[[ Provided information open ]]

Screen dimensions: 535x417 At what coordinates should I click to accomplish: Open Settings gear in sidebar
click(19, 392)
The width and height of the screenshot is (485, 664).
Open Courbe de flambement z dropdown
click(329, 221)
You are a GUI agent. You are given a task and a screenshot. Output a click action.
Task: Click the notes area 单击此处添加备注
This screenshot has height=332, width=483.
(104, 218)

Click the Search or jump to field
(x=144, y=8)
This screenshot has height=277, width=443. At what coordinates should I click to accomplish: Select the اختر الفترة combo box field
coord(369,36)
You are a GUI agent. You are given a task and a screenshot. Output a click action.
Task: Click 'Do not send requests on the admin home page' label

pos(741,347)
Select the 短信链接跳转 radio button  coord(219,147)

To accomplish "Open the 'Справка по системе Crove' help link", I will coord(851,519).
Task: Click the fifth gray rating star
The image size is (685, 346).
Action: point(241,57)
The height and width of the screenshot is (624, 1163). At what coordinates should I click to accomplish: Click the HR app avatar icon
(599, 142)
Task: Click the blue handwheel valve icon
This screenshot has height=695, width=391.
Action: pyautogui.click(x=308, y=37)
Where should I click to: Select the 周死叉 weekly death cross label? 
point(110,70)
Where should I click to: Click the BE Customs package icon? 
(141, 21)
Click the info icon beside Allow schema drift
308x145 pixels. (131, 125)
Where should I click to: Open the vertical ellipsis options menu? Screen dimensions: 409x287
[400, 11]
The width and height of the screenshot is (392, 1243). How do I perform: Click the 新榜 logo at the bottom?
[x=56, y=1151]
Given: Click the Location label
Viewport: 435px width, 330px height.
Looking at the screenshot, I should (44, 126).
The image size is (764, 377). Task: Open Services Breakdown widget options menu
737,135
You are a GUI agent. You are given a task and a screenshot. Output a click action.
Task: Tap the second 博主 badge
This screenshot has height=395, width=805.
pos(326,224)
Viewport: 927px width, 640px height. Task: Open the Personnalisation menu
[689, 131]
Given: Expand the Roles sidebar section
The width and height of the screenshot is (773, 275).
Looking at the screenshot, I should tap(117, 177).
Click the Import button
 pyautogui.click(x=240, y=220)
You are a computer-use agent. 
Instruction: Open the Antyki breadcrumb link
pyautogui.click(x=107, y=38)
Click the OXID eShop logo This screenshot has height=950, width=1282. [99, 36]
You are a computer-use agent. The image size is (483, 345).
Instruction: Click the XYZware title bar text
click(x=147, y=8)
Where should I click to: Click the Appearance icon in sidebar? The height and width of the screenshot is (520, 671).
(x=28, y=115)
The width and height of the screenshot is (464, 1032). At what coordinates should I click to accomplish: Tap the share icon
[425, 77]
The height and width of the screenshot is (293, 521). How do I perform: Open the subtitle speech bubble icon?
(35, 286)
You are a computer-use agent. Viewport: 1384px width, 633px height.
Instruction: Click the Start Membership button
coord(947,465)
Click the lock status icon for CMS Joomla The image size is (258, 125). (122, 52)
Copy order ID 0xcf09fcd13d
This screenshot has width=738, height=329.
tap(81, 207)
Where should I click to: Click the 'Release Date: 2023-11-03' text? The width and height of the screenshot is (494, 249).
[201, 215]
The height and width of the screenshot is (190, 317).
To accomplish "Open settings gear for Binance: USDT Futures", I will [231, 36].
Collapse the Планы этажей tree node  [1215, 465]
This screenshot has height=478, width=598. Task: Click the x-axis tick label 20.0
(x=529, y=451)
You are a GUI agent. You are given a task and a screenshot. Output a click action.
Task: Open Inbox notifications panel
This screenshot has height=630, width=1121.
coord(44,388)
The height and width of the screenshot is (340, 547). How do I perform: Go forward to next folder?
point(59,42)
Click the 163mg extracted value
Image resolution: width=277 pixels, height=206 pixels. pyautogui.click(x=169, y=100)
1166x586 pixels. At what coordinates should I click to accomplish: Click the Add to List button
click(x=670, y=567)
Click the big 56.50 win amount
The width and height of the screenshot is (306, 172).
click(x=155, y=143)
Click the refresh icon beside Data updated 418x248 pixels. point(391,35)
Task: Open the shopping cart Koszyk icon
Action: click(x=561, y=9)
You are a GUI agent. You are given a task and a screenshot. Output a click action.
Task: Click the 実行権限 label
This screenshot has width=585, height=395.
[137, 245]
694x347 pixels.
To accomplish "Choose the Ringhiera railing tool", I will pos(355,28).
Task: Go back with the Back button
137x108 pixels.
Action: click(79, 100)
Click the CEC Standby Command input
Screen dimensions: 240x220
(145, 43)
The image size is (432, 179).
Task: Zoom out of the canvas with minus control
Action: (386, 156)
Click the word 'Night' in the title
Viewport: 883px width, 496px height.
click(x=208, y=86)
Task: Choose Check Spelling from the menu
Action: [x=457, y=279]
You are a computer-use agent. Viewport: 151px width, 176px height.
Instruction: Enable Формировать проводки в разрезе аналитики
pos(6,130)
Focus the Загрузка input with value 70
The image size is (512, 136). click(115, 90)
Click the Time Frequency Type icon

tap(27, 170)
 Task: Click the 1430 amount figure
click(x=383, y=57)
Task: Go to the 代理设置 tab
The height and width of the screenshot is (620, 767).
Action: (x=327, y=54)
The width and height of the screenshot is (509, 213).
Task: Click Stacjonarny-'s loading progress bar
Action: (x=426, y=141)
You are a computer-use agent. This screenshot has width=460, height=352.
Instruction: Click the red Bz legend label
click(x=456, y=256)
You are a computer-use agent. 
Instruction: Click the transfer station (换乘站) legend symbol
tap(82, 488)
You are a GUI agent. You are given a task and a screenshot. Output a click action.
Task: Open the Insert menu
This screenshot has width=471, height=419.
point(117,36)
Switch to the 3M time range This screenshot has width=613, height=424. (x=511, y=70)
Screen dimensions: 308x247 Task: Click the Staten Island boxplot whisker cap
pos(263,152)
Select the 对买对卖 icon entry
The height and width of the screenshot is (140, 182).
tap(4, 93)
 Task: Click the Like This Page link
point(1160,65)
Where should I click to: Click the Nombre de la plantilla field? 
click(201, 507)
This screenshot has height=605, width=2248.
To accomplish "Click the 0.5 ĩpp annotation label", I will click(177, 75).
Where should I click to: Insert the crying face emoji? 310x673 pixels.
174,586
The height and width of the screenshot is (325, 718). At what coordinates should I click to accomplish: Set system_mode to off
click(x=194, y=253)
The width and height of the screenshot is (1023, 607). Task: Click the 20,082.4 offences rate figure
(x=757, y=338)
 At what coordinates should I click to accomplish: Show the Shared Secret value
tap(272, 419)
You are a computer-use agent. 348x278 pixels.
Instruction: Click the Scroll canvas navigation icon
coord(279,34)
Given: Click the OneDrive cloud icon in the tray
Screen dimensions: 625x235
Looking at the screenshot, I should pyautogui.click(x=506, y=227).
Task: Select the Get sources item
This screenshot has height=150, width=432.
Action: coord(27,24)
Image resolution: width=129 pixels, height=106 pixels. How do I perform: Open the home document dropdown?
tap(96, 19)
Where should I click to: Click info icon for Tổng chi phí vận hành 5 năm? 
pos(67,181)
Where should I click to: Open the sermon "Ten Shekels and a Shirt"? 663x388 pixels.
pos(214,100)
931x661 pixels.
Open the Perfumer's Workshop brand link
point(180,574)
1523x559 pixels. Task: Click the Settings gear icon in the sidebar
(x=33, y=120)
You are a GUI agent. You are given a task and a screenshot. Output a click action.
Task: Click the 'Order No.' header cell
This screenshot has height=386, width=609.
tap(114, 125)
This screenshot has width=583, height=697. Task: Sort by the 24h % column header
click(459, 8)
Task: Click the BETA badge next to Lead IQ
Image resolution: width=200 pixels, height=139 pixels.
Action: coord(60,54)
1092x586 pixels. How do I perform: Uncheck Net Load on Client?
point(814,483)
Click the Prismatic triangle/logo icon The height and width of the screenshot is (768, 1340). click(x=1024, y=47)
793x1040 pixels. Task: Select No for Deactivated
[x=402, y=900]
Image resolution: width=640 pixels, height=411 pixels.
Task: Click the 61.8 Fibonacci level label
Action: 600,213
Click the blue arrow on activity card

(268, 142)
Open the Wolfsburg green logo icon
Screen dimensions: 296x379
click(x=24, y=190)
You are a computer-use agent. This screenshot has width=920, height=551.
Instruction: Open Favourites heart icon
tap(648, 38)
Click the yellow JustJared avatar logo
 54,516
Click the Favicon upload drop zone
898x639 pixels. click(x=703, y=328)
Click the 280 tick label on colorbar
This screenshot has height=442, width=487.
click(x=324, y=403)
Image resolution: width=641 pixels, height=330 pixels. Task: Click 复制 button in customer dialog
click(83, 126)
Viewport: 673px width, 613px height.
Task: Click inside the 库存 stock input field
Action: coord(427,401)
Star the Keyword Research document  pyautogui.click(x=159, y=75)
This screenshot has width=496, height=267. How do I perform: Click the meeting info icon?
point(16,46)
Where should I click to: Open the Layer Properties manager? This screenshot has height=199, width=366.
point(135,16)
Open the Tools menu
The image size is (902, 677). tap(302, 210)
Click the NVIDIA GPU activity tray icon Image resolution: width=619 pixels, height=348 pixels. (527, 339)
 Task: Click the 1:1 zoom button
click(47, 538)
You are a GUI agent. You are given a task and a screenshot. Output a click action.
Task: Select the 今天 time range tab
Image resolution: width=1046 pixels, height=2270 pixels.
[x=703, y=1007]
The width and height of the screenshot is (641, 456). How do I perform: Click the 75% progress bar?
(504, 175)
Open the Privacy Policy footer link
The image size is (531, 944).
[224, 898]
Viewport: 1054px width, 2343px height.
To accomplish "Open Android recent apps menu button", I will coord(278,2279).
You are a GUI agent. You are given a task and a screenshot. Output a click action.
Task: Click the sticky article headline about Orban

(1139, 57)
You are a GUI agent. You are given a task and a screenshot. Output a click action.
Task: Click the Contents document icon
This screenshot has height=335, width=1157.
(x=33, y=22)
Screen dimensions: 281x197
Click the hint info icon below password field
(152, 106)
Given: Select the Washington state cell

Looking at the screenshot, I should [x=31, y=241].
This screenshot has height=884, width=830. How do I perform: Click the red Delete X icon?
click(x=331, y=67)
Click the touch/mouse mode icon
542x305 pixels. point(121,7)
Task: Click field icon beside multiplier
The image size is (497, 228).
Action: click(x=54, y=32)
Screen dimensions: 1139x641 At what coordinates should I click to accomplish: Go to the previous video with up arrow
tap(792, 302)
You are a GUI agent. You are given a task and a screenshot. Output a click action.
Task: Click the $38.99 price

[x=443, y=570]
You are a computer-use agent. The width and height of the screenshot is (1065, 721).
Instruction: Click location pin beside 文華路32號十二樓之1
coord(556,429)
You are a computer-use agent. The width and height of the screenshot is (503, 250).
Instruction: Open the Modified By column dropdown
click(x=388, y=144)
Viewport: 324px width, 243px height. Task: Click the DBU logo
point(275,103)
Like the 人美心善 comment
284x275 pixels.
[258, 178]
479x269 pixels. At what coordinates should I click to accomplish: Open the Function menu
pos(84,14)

[[ Provided information closed ]]

Each line in the data where the string "badge" occurs should be identified and copied.

Task: Tap the second 博主 badge
Task: Click the BETA badge next to Lead IQ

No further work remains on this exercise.